## TEXT TO READ
[start]
So, as with many problems in economics, the game is about finding the best available trade-off between those two equally desirable but conflicting objectives.
All too often, however, this two-way trade-off has come at the expense of the third goal: simplicity. This, combined with the breakdown in ''voluntary compliance'' with the tax laws - the eternal search for loopholes - has made those laws ever more voluminous, complex and risky for the badly advised.
So Henry will have his work cut out if he wants to make significant progress in reducing complexity without going backwards on efficiency or equity. But behavioural economics has light to shed on all three objectives, and some of it points towards better trade-offs.
On efficiency, the main message is that if you're relying on a defective model of human behaviour you'll end up with a lot less efficiency and a lot more unintended consequences than you expected.
On equity, the main message is that humans care deeply about perceived fairness, are willing to sacrifice some efficiency for greater fairness, and are just as concerned about ''procedural fairness'' (the way things are done) as about fair outcomes (the way things end up).
[end]
## INFORMATION SHOWN
[start]
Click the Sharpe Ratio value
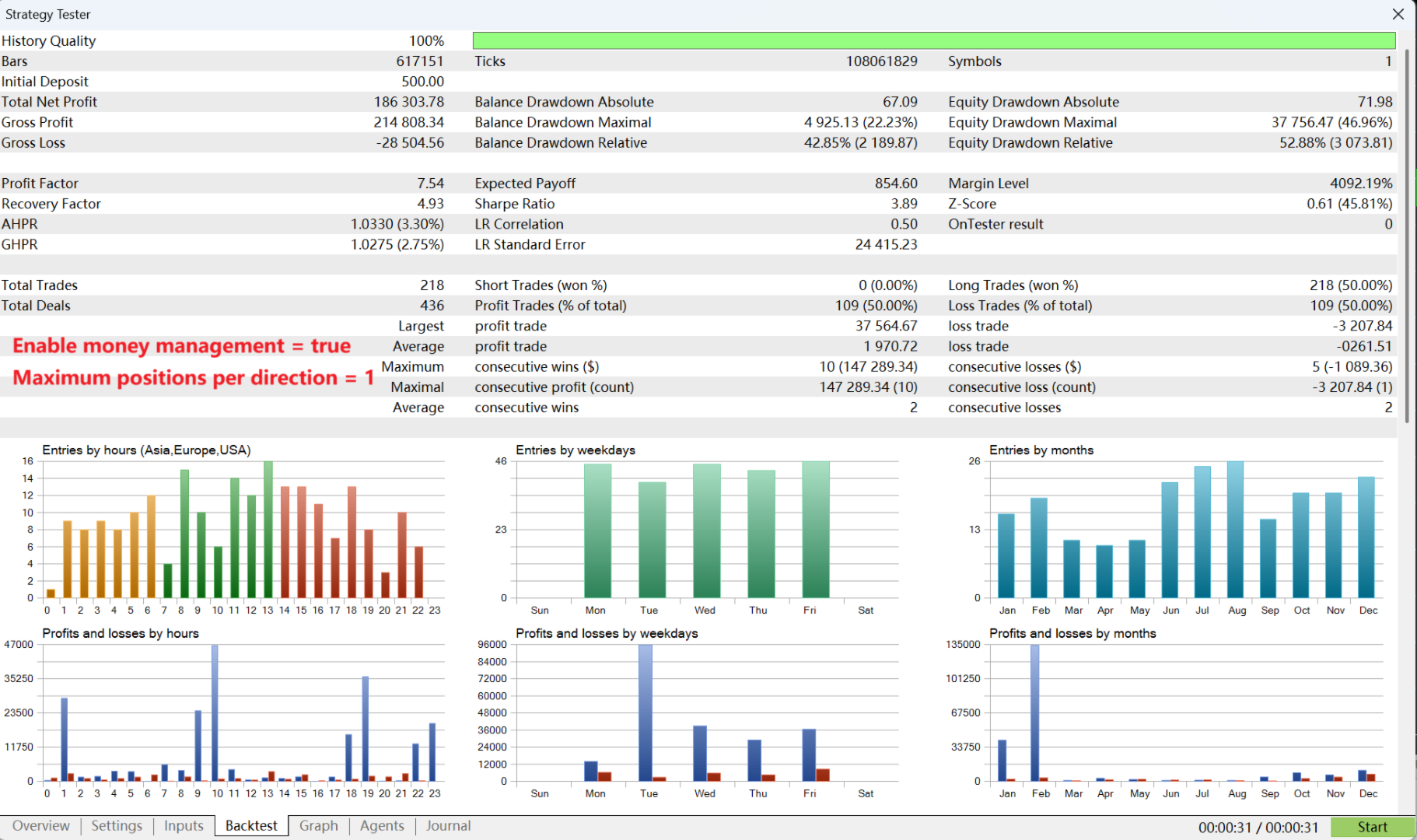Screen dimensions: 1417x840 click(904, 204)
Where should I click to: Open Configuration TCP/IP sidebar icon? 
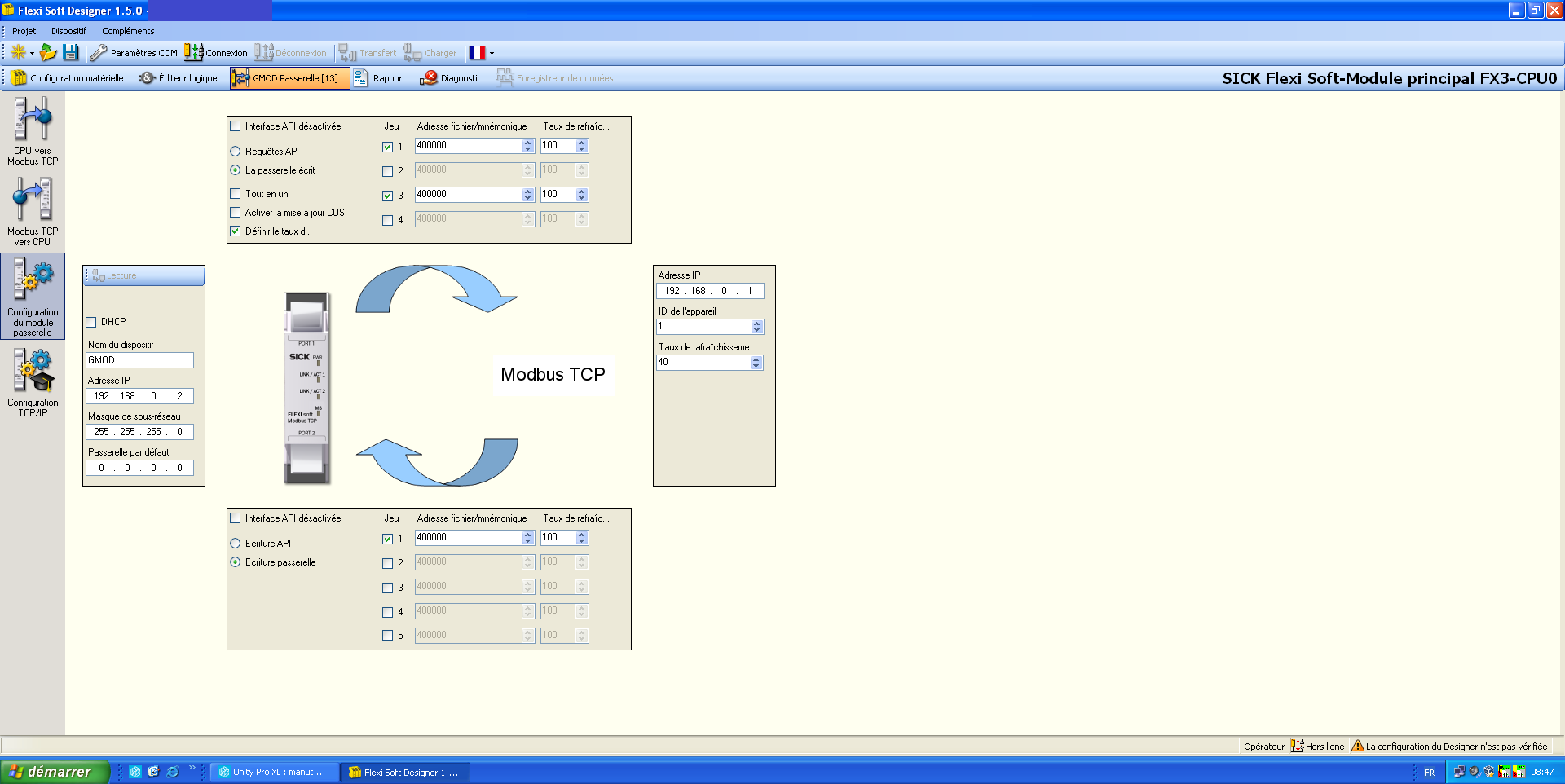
[end]
## TASK REQUIREMENTS
A. Revise the part of the tax policy passage that opens with the words containing "So, as with" and closes with "the badly advised.", replacing "simplicity" with "clarity".
B. State whether each statement agrees with the tax policy passage, answering yes or no and quoting the deciding words: (i) Behavioural economics is said to shed light on all three objectives. (ii) Humans are described as unwilling to give up any efficiency for greater fairness. (iii) The two-way trade-off has often come at the expense of efficiency.
The data above come from a source separate from the tax policy passage.

## SOLUTIONS PER TASK
A.
So, as with many problems in economics, the game is about finding the best available trade-off between those two equally desirable but conflicting objectives.
All too often, however, this two-way trade-off has come at the expense of the third goal: clarity. This, combined with the breakdown in ''voluntary compliance'' with the tax laws - the eternal search for loopholes - has made those laws ever more voluminous, complex and risky for the badly advised.

B.
(i) Yes: "behavioural economics has light to shed on all three objectives"
(ii) No: "are willing to sacrifice some efficiency for greater fairness"
(iii) No: "this two-way trade-off has come at the expense of the third goal: simplicity"